With aging, the diaphragm weakens by up to 25%. This weakening is not usually clinically relevant in healthy people, but in the presence of a disorder that requires sustained increases in ventilation (eg, pneumonia), it predisposes the elderly to hypoxemia and hypercapnia, and thus possibly the need for mechanically assisted ventilation.
Oxygen Consumption
Maximal O2 consumption (VO2max) is the body's ability to maximally deliver O2 to the tissues. It is the standard measurement of physical work (exercise) capacity. VO2max increases during childhood (from growth of muscle, heart, and lungs), peaks in the late teens, plateaus until the mid-20s, then gradually declines each decade by 7.6% (32 mL/min/yr) in men and 5.3% (14 mL/min/yr) in women due to age-related reductions in maximal heart rate, muscle mass, and cardiovascular deconditioning associated with lower levels of physical activity or from changes in cardiovascular function. VO2max and exercise capacity tend to be higher in people who undergo regular aerobic training than in people of similar age and health who do not; however, exercise does not seem to slow the age-related decline in VO2max and exercise capacity.
Immunity
The rate of mucociliary transport declines with aging, although effects on clinical infection are unproven. More than 70% of elderly patients with community-acquired pneumonia develop a blunted cough reflex (compared with only 10% of age-matched controls), probably due to accompanying hypoxia, drug-induced sedation, and neurologic disorders. Dysphagia and other swallowing difficulties and impaired esophageal motility occur more often in the elderly and increase risk of aspiration.

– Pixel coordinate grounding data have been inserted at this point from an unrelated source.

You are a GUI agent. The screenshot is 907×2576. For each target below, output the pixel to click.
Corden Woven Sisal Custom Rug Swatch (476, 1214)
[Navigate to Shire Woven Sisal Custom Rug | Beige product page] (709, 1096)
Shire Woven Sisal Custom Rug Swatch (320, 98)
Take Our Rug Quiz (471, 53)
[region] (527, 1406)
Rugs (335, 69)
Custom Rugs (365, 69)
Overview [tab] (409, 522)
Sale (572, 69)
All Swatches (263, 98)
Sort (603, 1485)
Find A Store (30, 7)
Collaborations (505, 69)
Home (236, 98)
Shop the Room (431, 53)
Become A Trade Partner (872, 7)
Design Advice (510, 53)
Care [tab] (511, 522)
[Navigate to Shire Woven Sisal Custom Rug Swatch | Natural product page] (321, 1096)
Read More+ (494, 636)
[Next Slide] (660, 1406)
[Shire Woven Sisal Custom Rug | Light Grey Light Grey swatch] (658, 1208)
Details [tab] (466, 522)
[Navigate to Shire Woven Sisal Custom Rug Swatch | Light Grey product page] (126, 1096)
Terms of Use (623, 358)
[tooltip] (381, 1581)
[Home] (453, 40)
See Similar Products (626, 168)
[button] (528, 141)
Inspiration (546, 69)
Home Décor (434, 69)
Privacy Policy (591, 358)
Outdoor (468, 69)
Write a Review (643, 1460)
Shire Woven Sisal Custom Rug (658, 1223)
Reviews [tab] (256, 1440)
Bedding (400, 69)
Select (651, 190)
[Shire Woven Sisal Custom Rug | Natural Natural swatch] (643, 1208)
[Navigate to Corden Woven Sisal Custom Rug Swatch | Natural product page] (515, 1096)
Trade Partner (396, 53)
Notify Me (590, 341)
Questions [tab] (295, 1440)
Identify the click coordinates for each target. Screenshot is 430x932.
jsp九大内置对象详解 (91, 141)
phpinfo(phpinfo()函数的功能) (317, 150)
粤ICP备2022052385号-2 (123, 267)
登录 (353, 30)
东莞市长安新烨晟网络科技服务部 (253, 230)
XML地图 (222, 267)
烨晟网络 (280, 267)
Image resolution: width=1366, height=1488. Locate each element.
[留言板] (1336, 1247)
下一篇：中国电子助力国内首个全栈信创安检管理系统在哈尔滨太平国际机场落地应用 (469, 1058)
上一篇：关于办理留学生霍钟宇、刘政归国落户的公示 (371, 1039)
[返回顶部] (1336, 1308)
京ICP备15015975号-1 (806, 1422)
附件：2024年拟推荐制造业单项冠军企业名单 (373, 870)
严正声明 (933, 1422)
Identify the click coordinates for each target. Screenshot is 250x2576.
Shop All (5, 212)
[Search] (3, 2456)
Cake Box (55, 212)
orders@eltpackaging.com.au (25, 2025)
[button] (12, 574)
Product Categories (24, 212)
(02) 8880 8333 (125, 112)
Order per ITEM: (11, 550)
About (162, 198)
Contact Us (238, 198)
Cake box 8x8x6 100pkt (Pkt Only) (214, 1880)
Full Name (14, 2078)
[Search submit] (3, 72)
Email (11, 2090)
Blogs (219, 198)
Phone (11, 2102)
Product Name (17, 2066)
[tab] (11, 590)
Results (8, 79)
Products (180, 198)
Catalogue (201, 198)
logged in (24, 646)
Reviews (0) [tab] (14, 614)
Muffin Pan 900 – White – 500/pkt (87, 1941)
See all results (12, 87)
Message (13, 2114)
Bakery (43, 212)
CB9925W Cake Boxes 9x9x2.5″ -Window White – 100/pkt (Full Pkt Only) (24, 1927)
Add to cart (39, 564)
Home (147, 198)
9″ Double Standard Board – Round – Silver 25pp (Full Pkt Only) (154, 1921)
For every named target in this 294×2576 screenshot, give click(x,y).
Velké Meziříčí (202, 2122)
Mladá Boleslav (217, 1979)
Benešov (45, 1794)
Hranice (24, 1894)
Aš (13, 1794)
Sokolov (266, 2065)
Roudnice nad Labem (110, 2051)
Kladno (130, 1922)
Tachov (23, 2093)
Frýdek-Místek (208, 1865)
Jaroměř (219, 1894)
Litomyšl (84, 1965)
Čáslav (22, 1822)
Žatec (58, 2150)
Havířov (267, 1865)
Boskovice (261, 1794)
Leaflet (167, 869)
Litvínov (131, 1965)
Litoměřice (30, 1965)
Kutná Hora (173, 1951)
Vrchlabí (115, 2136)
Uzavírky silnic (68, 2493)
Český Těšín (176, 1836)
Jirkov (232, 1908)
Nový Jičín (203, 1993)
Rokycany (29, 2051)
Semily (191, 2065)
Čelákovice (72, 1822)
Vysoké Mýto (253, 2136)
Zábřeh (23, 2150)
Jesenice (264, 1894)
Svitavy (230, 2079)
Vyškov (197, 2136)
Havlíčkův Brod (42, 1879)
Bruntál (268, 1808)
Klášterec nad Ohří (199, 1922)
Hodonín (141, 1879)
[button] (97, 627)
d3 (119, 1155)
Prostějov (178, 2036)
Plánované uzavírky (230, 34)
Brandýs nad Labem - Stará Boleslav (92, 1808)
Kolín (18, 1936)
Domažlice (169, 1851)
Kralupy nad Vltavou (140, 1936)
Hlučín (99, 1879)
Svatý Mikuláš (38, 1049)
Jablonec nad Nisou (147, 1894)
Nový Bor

Antibody responses to some vaccines that can decrease risk of pneumonia (eg, pneumococcal, influenza) decline with aging, but precise implications for challenges with natural antigens are unknown. Cellular immunity also declines with aging. Elderly people produce fewer helper T cells and the ones they do have are often less effective than they were earlier in life. Among the elderly who have been exposed to TB, T cells may have surrounded TB organisms in a granuloma for many years, inactivating the organisms; cellular immune senescence may result in reactivation of TB.
This topic was last updated April 2006.